## Exercise
Turn every line of the listing below into a Markdown table with two columns, Row and Line, numbering the rows in order and leaving out blank lines.

## Supplied data
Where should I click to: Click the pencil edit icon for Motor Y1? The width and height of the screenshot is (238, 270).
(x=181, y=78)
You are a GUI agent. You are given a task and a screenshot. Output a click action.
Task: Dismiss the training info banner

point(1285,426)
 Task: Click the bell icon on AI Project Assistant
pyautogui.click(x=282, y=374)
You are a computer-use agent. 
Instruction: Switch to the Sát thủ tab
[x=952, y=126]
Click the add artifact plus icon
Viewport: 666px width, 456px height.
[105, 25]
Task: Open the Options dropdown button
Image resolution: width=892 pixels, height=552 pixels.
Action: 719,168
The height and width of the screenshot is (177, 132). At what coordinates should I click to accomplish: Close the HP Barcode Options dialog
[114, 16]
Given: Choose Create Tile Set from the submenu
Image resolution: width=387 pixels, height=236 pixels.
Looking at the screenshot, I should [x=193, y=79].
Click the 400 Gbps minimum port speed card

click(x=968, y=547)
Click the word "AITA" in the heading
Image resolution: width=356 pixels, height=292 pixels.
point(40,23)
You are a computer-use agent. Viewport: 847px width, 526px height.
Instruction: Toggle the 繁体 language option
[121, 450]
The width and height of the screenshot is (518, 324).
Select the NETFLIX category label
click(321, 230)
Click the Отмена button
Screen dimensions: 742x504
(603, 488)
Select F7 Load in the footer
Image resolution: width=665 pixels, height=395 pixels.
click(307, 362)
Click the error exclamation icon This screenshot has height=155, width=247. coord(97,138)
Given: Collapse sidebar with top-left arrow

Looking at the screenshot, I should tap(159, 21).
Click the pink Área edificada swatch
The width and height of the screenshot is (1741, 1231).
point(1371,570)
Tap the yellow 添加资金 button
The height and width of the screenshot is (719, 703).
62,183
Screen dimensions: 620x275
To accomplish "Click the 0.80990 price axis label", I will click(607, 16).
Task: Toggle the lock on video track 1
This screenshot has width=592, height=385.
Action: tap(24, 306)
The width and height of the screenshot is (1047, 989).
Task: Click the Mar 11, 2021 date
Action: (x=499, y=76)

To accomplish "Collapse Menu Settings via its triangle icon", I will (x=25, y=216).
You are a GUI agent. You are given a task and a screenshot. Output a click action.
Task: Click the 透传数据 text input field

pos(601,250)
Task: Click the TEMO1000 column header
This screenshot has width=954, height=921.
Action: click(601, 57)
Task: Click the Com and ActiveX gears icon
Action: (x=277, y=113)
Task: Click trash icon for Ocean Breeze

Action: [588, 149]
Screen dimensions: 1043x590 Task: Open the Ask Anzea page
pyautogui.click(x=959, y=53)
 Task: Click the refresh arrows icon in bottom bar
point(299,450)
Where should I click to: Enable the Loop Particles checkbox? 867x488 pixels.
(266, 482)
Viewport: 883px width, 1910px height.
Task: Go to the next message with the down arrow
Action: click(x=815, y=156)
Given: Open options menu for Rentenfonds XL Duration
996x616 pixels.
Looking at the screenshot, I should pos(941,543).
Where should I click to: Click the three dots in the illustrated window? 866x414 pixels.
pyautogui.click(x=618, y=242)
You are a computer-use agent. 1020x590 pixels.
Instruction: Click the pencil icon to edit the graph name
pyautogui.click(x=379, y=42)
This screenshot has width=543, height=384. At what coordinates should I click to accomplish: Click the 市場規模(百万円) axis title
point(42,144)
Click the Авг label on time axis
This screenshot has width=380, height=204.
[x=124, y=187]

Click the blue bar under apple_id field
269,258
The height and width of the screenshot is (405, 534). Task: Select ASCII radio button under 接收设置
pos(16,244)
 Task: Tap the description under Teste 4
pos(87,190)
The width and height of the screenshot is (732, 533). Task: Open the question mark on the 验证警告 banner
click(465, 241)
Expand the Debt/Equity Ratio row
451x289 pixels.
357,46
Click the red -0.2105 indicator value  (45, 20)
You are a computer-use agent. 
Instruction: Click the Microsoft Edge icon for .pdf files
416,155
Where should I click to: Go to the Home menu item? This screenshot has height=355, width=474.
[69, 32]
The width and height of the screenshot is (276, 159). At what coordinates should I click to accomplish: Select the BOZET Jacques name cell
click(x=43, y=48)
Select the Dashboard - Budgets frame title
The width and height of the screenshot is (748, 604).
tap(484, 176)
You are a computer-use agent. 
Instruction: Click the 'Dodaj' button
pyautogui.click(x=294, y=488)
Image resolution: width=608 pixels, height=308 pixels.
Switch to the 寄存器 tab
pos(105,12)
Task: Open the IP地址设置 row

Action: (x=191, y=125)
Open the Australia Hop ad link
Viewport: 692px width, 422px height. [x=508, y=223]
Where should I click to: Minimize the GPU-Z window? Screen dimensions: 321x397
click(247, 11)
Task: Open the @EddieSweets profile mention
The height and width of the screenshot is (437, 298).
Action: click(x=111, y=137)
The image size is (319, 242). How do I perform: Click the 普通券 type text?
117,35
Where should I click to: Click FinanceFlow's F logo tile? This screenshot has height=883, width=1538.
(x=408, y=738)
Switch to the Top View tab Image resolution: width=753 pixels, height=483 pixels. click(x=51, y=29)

## The reply
| Row | Line |
|---|---|
| 1 | Where should I click to: Click the pencil edit icon for Motor Y1? The width and height of the screenshot is (238, 270). |
| 2 | (x=181, y=78) |
| 3 | You are a GUI agent. You are given a task and a screenshot. Output a click action. |
| 4 | Task: Dismiss the training info banner |
| 5 | point(1285,426) |
| 6 |  Task: Click the bell icon on AI Project Assistant |
| 7 | pyautogui.click(x=282, y=374) |
| 8 | You are a computer-use agent.  |
| 9 | Instruction: Switch to the Sát thủ tab |
| 10 | [x=952, y=126] |
| 11 | Click the add artifact plus icon |
| 12 | Viewport: 666px width, 456px height. |
| 13 | [105, 25] |
| 14 | Task: Open the Options dropdown button |
| 15 | Image resolution: width=892 pixels, height=552 pixels. |
| 16 | Action: 719,168 |
| 17 | The height and width of the screenshot is (177, 132). At what coordinates should I click to accomplish: Close the HP Barcode Options dialog |
| 18 | [114, 16] |
| 19 | Given: Choose Create Tile Set from the submenu |
| 20 | Image resolution: width=387 pixels, height=236 pixels. |
| 21 | Looking at the screenshot, I should [x=193, y=79]. |
| 22 | Click the 400 Gbps minimum port speed card |
| 23 | click(x=968, y=547) |
| 24 | Click the word "AITA" in the heading |
| 25 | Image resolution: width=356 pixels, height=292 pixels. |
| 26 | point(40,23) |
| 27 | You are a computer-use agent. Viewport: 847px width, 526px height. |
| 28 | Instruction: Toggle the 繁体 language option |
| 29 | [121, 450] |
| 30 | The width and height of the screenshot is (518, 324). |
| 31 | Select the NETFLIX category label |
| 32 | click(321, 230) |
| 33 | Click the Отмена button |
| 34 | Screen dimensions: 742x504 |
| 35 | (603, 488) |
| 36 | Select F7 Load in the footer |
| 37 | Image resolution: width=665 pixels, height=395 pixels. |
| 38 | click(307, 362) |
| 39 | Click the error exclamation icon This screenshot has height=155, width=247. coord(97,138) |
| 40 | Given: Collapse sidebar with top-left arrow |
| 41 | Looking at the screenshot, I should tap(159, 21). |
| 42 | Click the pink Área edificada swatch |
| 43 | The width and height of the screenshot is (1741, 1231). |
| 44 | point(1371,570) |
| 45 | Tap the yellow 添加资金 button |
| 46 | The height and width of the screenshot is (719, 703). |
| 47 | 62,183 |
| 48 | Screen dimensions: 620x275 |
| 49 | To accomplish "Click the 0.80990 price axis label", I will click(607, 16). |
| 50 | Task: Toggle the lock on video track 1 |
| 51 | This screenshot has width=592, height=385. |
| 52 | Action: tap(24, 306) |
| 53 | The width and height of the screenshot is (1047, 989). |
| 54 | Task: Click the Mar 11, 2021 date |
| 55 | Action: (x=499, y=76) |
| 56 | To accomplish "Collapse Menu Settings via its triangle icon", I will (x=25, y=216). |
| 57 | You are a GUI agent. You are given a task and a screenshot. Output a click action. |
| 58 | Task: Click the 透传数据 text input field |
| 59 | pos(601,250) |
| 60 | Task: Click the TEMO1000 column header |
| 61 | This screenshot has width=954, height=921. |
| 62 | Action: click(601, 57) |
| 63 | Task: Click the Com and ActiveX gears icon |
| 64 | Action: (x=277, y=113) |
| 65 | Task: Click trash icon for Ocean Breeze |
| 66 | Action: [588, 149] |
| 67 | Screen dimensions: 1043x590 Task: Open the Ask Anzea page |
| 68 | pyautogui.click(x=959, y=53) |
| 69 |  Task: Click the refresh arrows icon in bottom bar |
| 70 | point(299,450) |
| 71 | Where should I click to: Enable the Loop Particles checkbox? 867x488 pixels. |
| 72 | (266, 482) |
| 73 | Viewport: 883px width, 1910px height. |
| 74 | Task: Go to the next message with the down arrow |
| 75 | Action: click(x=815, y=156) |
| 76 | Given: Open options menu for Rentenfonds XL Duration |
| 77 | 996x616 pixels. |
| 78 | Looking at the screenshot, I should pos(941,543). |
| 79 | Where should I click to: Click the three dots in the illustrated window? 866x414 pixels. |
| 80 | pyautogui.click(x=618, y=242) |
| 81 | You are a computer-use agent. 1020x590 pixels. |
| 82 | Instruction: Click the pencil icon to edit the graph name |
| 83 | pyautogui.click(x=379, y=42) |
| 84 | This screenshot has width=543, height=384. At what coordinates should I click to accomplish: Click the 市場規模(百万円) axis title |
| 85 | point(42,144) |
| 86 | Click the Авг label on time axis |
| 87 | This screenshot has width=380, height=204. |
| 88 | [x=124, y=187] |
| 89 | Click the blue bar under apple_id field |
| 90 | 269,258 |
| 91 | The height and width of the screenshot is (405, 534). Task: Select ASCII radio button under 接收设置 |
| 92 | pos(16,244) |
| 93 |  Task: Tap the description under Teste 4 |
| 94 | pos(87,190) |
| 95 | The width and height of the screenshot is (732, 533). Task: Open the question mark on the 验证警告 banner |
| 96 | click(465, 241) |
| 97 | Expand the Debt/Equity Ratio row |
| 98 | 451x289 pixels. |
| 99 | 357,46 |
| 100 | Click the red -0.2105 indicator value  (45, 20) |
| 101 | You are a computer-use agent.  |
| 102 | Instruction: Click the Microsoft Edge icon for .pdf files |
| 103 | 416,155 |
| 104 | Where should I click to: Go to the Home menu item? This screenshot has height=355, width=474. |
| 105 | [69, 32] |
| 106 | The width and height of the screenshot is (276, 159). At what coordinates should I click to accomplish: Select the BOZET Jacques name cell |
| 107 | click(x=43, y=48) |
| 108 | Select the Dashboard - Budgets frame title |
| 109 | The width and height of the screenshot is (748, 604). |
| 110 | tap(484, 176) |
| 111 | You are a computer-use agent.  |
| 112 | Instruction: Click the 'Dodaj' button |
| 113 | pyautogui.click(x=294, y=488) |
| 114 | Image resolution: width=608 pixels, height=308 pixels. |
| 115 | Switch to the 寄存器 tab |
| 116 | pos(105,12) |
| 117 | Task: Open the IP地址设置 row |
| 118 | Action: (x=191, y=125) |
| 119 | Open the Australia Hop ad link |
| 120 | Viewport: 692px width, 422px height. [x=508, y=223] |
| 121 | Where should I click to: Minimize the GPU-Z window? Screen dimensions: 321x397 |
| 122 | click(247, 11) |
| 123 | Task: Open the @EddieSweets profile mention |
| 124 | The height and width of the screenshot is (437, 298). |
| 125 | Action: click(x=111, y=137) |
| 126 | The image size is (319, 242). How do I perform: Click the 普通券 type text? |
| 127 | 117,35 |
| 128 | Where should I click to: Click FinanceFlow's F logo tile? This screenshot has height=883, width=1538. |
| 129 | (x=408, y=738) |
| 130 | Switch to the Top View tab Image resolution: width=753 pixels, height=483 pixels. click(x=51, y=29) |